LILLE, France (Reuters) - France kept their Davis Cup final hopes alive as Nicolas Mahut and Pierre-Hugues Herbert beat Croatian pair Ivan Dodig and Mate Pavic 6-4 6-4 3-6 7-6(3) in a tense doubles battle in the Stade Pierre Mauroy on Saturday.
Yannick Noah's champions had their backs against the wall after losing both Friday's singles but Herbert and Mahut began the fightback, reducing the deficit to 2-1 and ensuring the last Davis Cup in its present guise will stretch into Sunday.
The odds are still stacked in Croatia's favour as no team has recovered from 2-0 down to win the trophy since Australia beat the United States in 1939.
But with 26,000 mainly flag-waving French fans set to flock back into the cavernous home of Lille's soccer club on Sunday, hope still remains.
It had looked like being a relatively comfortable win for the French duo when they had points for a double break in the third set, having won the first two in dominant fashion.
But Pavic and Dodig, who had partnered Marin Cilic to a crucial win over Mahut and Herbert when the sides met in the 2016 semi-finals in Zadar, hit back to set home nerves jangling.
Herbert faltered when serving at 3-4 allowing the Croats to break serve and then hold with ease to the delight of their noisy followers high in the upper tiers.

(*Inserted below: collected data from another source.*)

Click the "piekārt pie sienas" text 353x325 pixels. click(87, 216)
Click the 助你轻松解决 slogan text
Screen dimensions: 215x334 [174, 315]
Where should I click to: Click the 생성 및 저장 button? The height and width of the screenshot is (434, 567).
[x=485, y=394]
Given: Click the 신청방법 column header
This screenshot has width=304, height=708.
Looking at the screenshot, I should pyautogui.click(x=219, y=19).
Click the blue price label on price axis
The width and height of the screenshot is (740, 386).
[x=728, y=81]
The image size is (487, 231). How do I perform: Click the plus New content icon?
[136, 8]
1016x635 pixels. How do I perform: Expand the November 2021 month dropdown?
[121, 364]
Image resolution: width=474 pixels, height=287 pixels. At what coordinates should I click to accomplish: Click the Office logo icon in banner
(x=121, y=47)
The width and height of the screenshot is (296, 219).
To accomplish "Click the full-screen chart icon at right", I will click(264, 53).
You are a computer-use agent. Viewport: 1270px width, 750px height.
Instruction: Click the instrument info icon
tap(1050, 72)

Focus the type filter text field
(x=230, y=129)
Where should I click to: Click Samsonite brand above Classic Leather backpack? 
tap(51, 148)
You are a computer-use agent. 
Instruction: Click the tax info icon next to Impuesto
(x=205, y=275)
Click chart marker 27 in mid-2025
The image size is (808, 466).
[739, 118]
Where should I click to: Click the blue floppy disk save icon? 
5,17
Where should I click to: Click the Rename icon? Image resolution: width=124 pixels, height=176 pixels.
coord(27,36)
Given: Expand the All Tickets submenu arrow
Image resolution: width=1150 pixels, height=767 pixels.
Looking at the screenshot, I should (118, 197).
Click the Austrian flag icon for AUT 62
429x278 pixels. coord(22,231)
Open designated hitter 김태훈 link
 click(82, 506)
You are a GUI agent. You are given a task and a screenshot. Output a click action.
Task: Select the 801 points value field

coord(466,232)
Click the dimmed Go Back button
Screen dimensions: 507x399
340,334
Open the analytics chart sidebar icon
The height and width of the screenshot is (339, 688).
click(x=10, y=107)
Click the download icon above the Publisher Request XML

Alarm bells were ringing at the start of the fourth when France had to save three break points on the Herbert serve and he was again made to work hard at 2-2 as the momentum of the match began to swing Croatia's way.
France kept their noses in front though and the fans ratcheted up the decibel levels as Pavic served at 4-5.
The Croat, yet to win a Davis Cup tie, duly buckled with a double-fault at 0-30 and bedlam broke out in the stands with opposing fan clubs trying to out-sing each other.
With the umpire struggling to restore order, Pavic showed incredible composure as he and Dodig somehow dug themselves out of a seemingly impossible position to make it 5-5.
Boos rang out as Pavic gestured defiantly at the massed ranks of blue amid the suspicion that Croatia would be favourites to win the rubber if they could take the tiebreak.
Yet Mahut and Herbert jumped into a 4-1 lead and though the Croatians got it back to 4-3, the French pair then kept their cool with Mahut's reflex volley sealing the win.